At the end of the 19th century, Guido Sigriste (real name: Sigrist), a Swiss painter well known in Paris, tried to fix the attitudes of a galloping horse for the demands of his art – he specialised in representations of historic scenes and battles. Not able to find a camera fast enough, he decided to build one himself.
Guido Sigriste started to learn about photographic science, and designed a camera equipped with a slit shutter, for which he obtained a Swiss patent on 17 November 1898, and a gold medal at the 1900 Paris Exposition Universelle (world fair). Together with two associates, he then created the Maximum Performance Camera Company (Société anonyme des appareils photographiques à rendement maximum) and set up a factory at Neuilly. The first cameras went on sale in 1902, manufactured in various formats, even including a stereo version. A lack of resources, however, meant that the business did not do well, and by 1906 production had already come to a halt.

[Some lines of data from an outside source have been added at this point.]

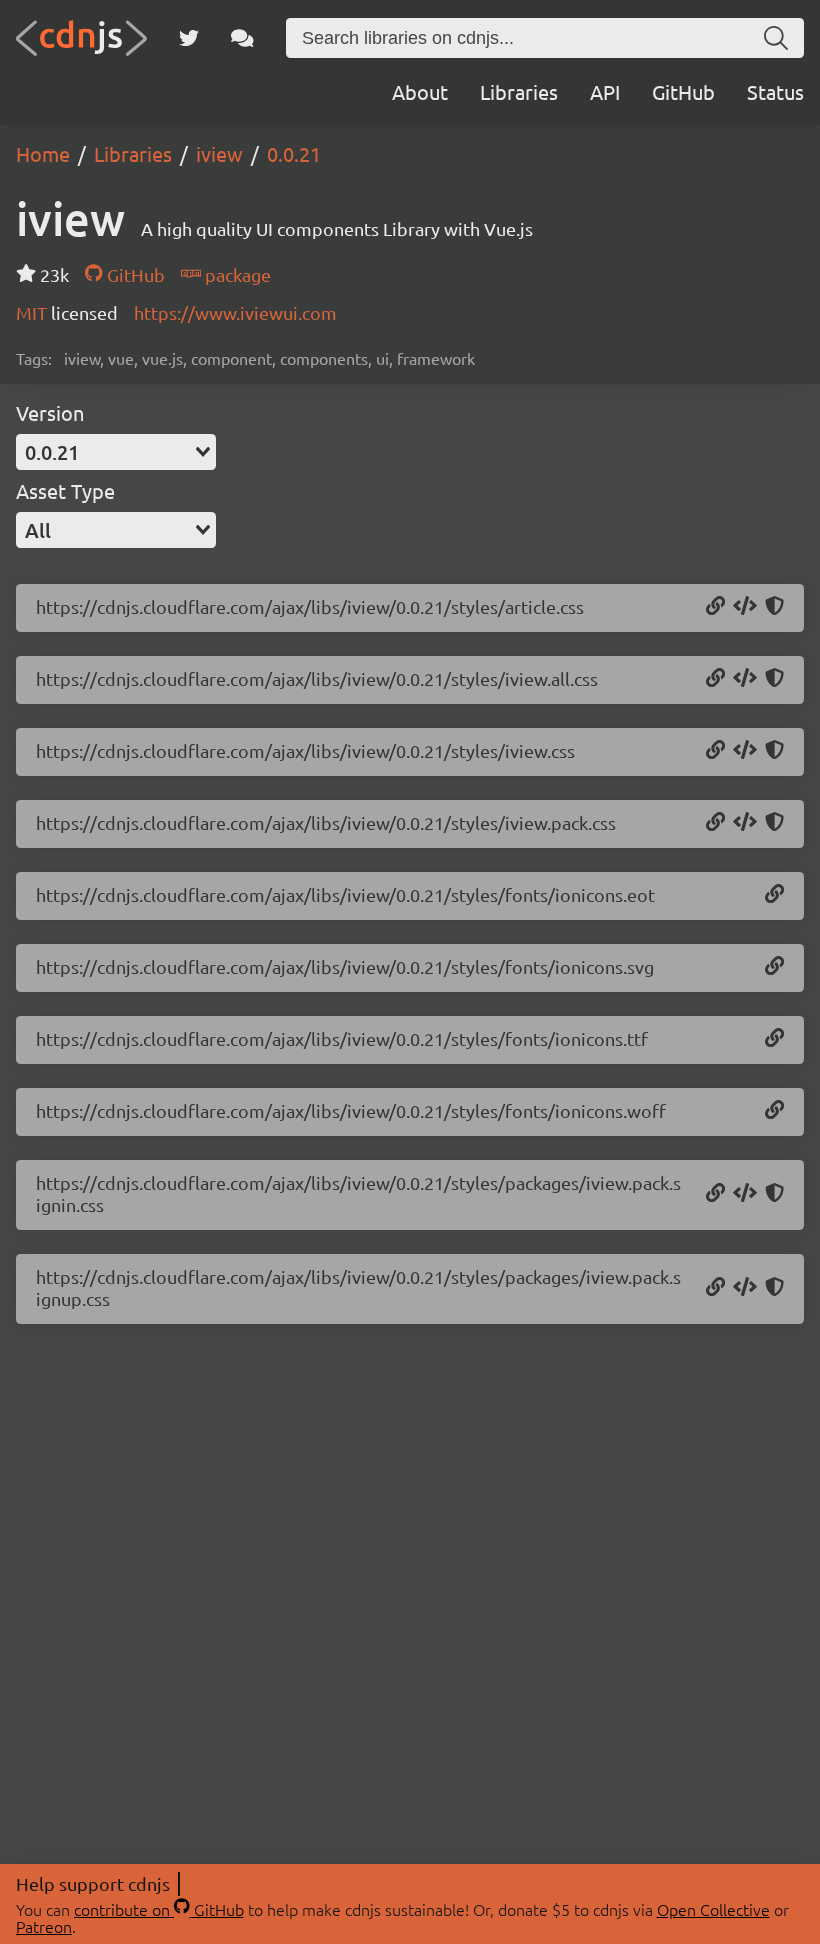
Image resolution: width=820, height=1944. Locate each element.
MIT (33, 312)
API (605, 91)
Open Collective (713, 1909)
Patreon (44, 1926)
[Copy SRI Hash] (774, 607)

The shutter system developed by Sigriste was truly revolutionary for its time: the slit focal shutter “swept” the plate, and was held in a moving bellows joined to the front of the camera to prevent rogue light from getting in. This system worked simultaneously by adjustment of the slit width and the rate of travel, offering considerable latitude in exposure time, according to different subjects, as indicated on the table underneath the shutter control wheel.